Deep Reinforcement Learning for Autonomous Driving
Sen Wang, Daoyuan Jia, Xinshuo Weng
TL;DR
The paper tackles autonomous driving with reinforcement learning in continuous-action spaces using Deep Deterministic Policy Gradient (DDPG) in a TORCS simulator. It combines a 29-dimensional sensor observation with a 3-dimensional action vector (acceleration, brake, steering) and a reward function designed to maximize forward progress while maintaining center-line driving, formally described as $R_t = V_x \cos(\theta) - \alpha V_x \sin(\theta) - \gamma |trackPos| - \beta V_x |trackPos|$. The authors implement tailored actor-critic networks, replay buffers, and target networks, and evaluate learning stability across training and competitive modes. The results demonstrate that the agent can learn to drive fast and safely in simulation, providing insights into continuous-control RL for autonomous driving and informing future transfer to real-world systems.
Abstract
Reinforcement learning has steadily improved and outperform human in lots of traditional games since the resurgence of deep neural network. However, these success is not easy to be copied to autonomous driving because the state spaces in real world are extreme complex and action spaces are continuous and fine control is required. Moreover, the autonomous driving vehicles must also keep functional safety under the complex environments. To deal with these challenges, we first adopt the deep deterministic policy gradient (DDPG) algorithm, which has the capacity to handle complex state and action spaces in continuous domain.

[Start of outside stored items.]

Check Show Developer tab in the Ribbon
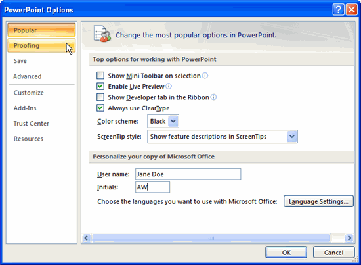This screenshot has height=265, width=361. [x=100, y=97]
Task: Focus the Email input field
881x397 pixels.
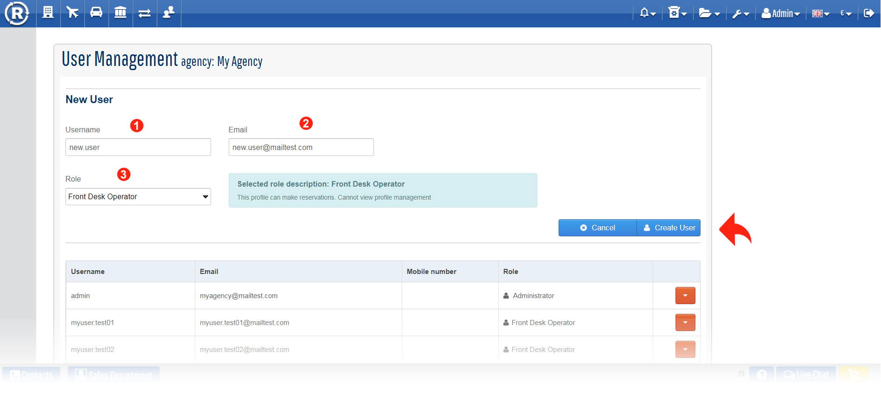Action: pos(301,147)
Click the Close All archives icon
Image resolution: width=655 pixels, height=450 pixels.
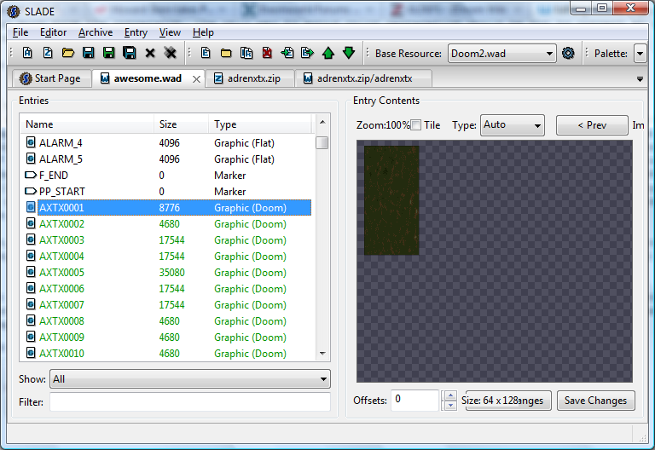pos(171,53)
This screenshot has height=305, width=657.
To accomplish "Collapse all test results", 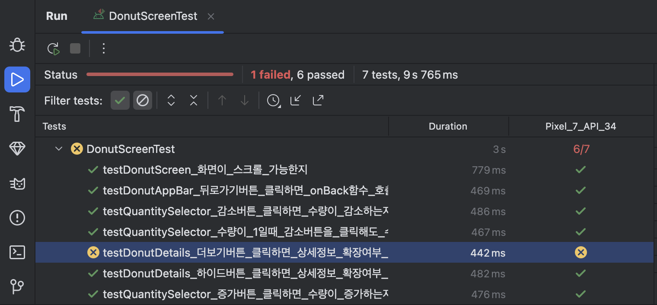I will (194, 101).
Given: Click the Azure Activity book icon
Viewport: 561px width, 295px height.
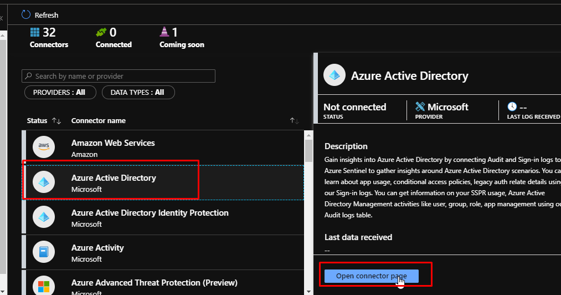Looking at the screenshot, I should tap(44, 252).
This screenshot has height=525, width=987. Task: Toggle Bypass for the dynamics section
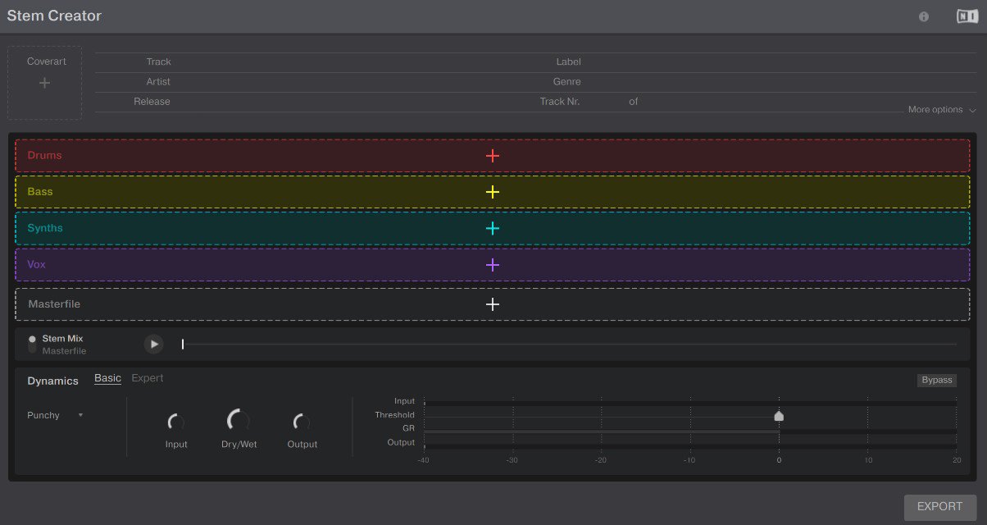[936, 380]
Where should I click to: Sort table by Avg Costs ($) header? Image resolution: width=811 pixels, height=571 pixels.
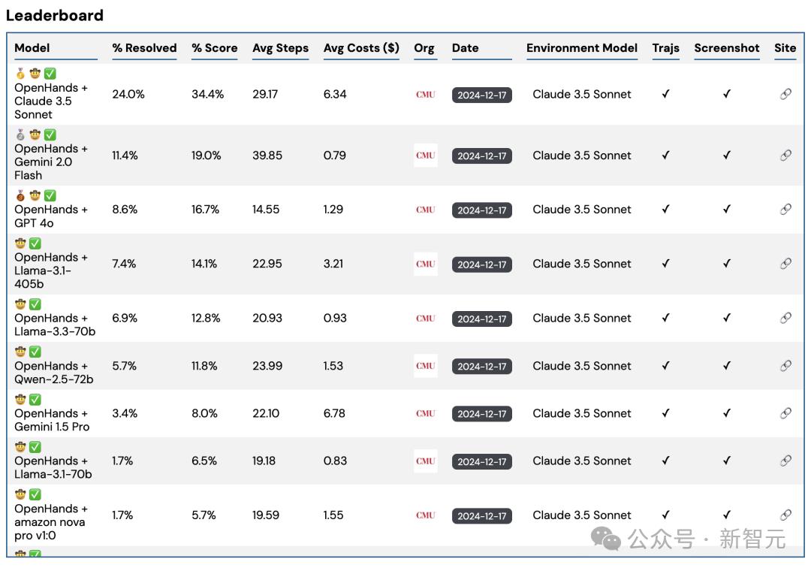coord(361,48)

We then choose The Open Racing Car Simulator (TORCS) as our environment to avoid physical damage. Meanwhile, we select a set of appropriate sensor information from TORCS and design our own rewarder. In order to fit DDPG algorithm to TORCS, we design our network architecture for both actor and critic inside DDPG paradigm. To demonstrate the effectiveness of our model, We evaluate on different modes in TORCS and show both quantitative and qualitative results.